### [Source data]

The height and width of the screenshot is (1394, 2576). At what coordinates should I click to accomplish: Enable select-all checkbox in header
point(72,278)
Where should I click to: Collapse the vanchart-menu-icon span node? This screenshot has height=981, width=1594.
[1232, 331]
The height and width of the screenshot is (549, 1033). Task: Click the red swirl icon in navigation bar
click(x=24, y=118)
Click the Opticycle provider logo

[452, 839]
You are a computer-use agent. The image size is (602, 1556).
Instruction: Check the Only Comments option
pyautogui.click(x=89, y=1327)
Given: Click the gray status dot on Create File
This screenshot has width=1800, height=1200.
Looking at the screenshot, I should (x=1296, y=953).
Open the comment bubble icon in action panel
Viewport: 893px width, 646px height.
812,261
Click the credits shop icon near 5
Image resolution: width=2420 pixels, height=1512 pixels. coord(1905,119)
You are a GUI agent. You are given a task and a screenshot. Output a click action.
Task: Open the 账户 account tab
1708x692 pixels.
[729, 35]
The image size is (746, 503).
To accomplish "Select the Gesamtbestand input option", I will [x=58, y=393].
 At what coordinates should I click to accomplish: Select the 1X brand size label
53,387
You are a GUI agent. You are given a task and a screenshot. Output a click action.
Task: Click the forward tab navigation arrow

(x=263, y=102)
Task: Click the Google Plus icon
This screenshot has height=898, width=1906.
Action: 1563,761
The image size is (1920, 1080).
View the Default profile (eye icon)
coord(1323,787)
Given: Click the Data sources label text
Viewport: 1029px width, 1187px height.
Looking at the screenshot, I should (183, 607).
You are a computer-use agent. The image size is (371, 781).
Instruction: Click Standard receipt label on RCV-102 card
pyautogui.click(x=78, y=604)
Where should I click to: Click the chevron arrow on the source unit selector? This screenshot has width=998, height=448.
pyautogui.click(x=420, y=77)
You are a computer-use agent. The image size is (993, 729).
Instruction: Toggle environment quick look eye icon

### [Problem details]
Each line above where the word "agent" occurs should be returned in full.

### [Answer section]
You are a computer-use agent. The image size is (602, 1556).
You are a GUI agent. You are given a task and a screenshot. Output a click action.
You are a GUI agent. You are given a task and a screenshot. Output a click action.
You are a computer-use agent. The image size is (371, 781).
You are a computer-use agent. The image size is (993, 729).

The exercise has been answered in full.